On Virginia Ridge Unit One, the trees survived. 

“We focused on Ponderosa Pine, healthy Ponderosa Pine, and focused on removing as much of the Douglas fir that we could,” said Andy Townsend, the west uplands district manager for Okanogan and western Ferry counties. 

“The weather’s going to do what it’s going to do. Topography is set, so what we can do is manipulate the fuels,” said Townsend. So, this affords managers opportunity to tie timber sales and fuels treatment together to compartmentalize the fire and hopefully limit and eliminate risks to communities.” 

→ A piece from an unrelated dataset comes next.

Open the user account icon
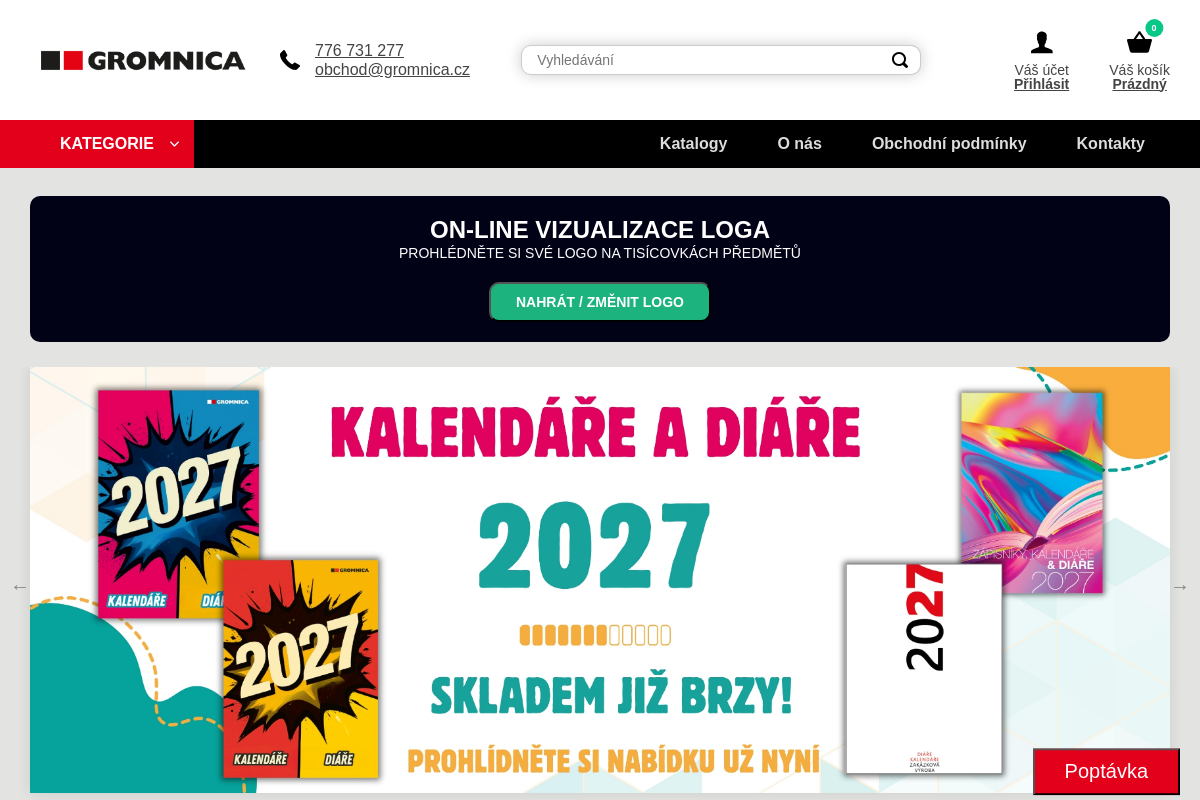1200x800 pixels. [x=1042, y=43]
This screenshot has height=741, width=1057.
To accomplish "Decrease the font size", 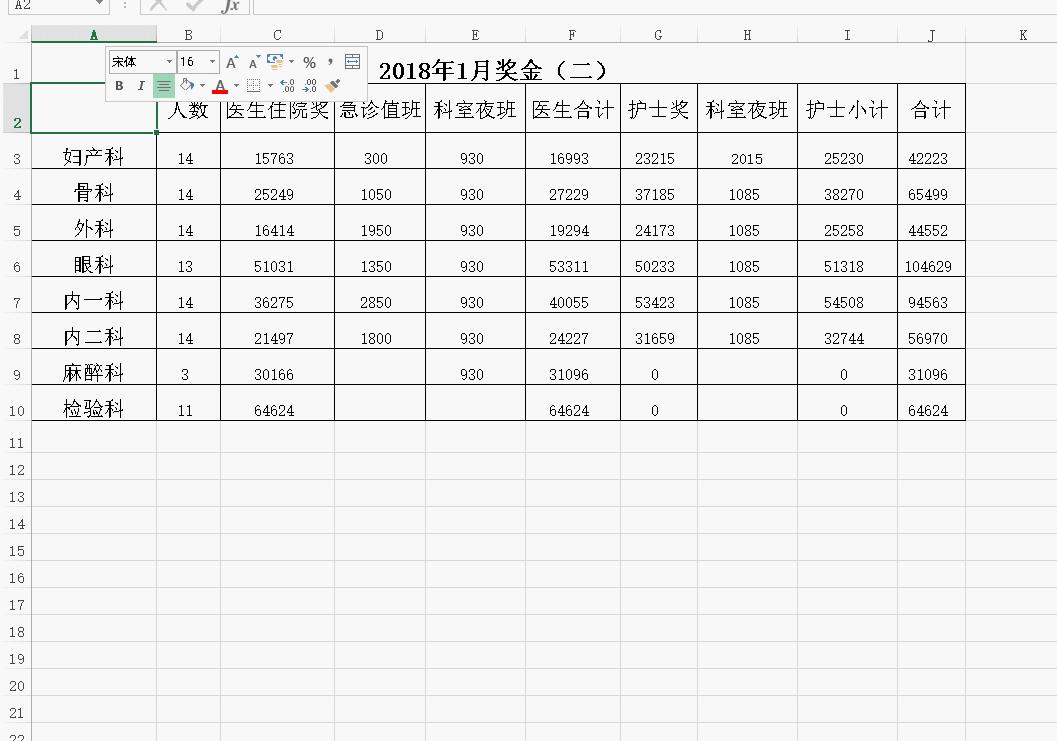I will [x=252, y=60].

Virginia Ridge Unit One is timberland. Money from the sale of trees cut down and sent to mills goes to the state’s trust fund for school construction. Trees lost to wildfire is value lost to the state, according to Townsend. An out-of-control fire that sweeps onto private property burning homes, barns and private timberlands is not only value lost but a threat to lives. 

The forest management strategy includes spacing out trees and sending some of them to mills. Now with less brush on the land, the remaining trees can get stronger by having less competition for soil, nutrients and water. 

During a fire, the idea is that they will be less intense because there's less fuel to burn. 

Dead branches are also typically cut from the trees. Brush and low-hanging branches serve as so-called “ladder fuels” which help fire climb from the ground up through the trees to the crowns, killing them. 

Thick Ponderosa Pine bark has evolved to protect the trees from this lower level, low-intensity fire, which is considered a natural part of the landscape.  

Townsend said it’s the first steps of an 80-year plan where trees grow and some are harvested. More trees can grow up and are harvested and protected from intense fires while still providing money to the state and protection for nearby communities.

The treatments worked in the case of Virginia Ridge Unit One, Townsend said, as the 55,000-acre Cedar Creek fire of 2021 backed down the hill and never made it past a nearby road.

“These fuel treatments, these timber sales, they provide opportunities to compartmentalize these fires and give us options to stop them,” he said.

Virginia Ridge Unit Two was not so lucky. The fire came through during the typically toughest time of the day: late afternoon with low humidity and higher winds. There was still enough fuel on the ground that the trees were killed not by fire but heat

“If you were able to go up and look at crowns, they still have needles on them.  They didn’t physically burn,” said Jake Townsend.

Jake Townsend, who isn't a relative of Andy, is the DNR’s unit forester for southern Okanogan County.  “It was the intensity of the heat and the radiant heat that took a lot of those trees," he said.

It was a contrast to the circumstances for unit one, where the fire was deliberately set in what the general public would call a “back burn,” which is used by firefighters to deprive a wildfire of fuel by the time it reaches a site. The fire set on unit one came during the night, during a time of relatively high humidity and lower winds.

Yet even there, forest health scientist Derek Churchill says the number of trees lost was less than it would have been in an untreated, overgrown forest. Barns, homes and other structures that were much closer than those at Unit One did not catch fire. 

Yet, there’s another factor that made the 2021 fire season worse than most.  

“It was such a hot and dry summer, it was unprecedented,” said Churchill. “We had some of the lowest fuel moistures earlier in the summer than we ever had before, so people aren’t used to the fuels being that dry.”

The DNR will continue to study these and other places where fire reduction treatments have been carried out. Both units one and two left 40 trees per acre. 

Should there have been fewer trees left behind? 

“Conditions on the ground dictate what can be left in terms of trees that survive,” said Jake Townsend.  “And sometimes they’re not going to make it.”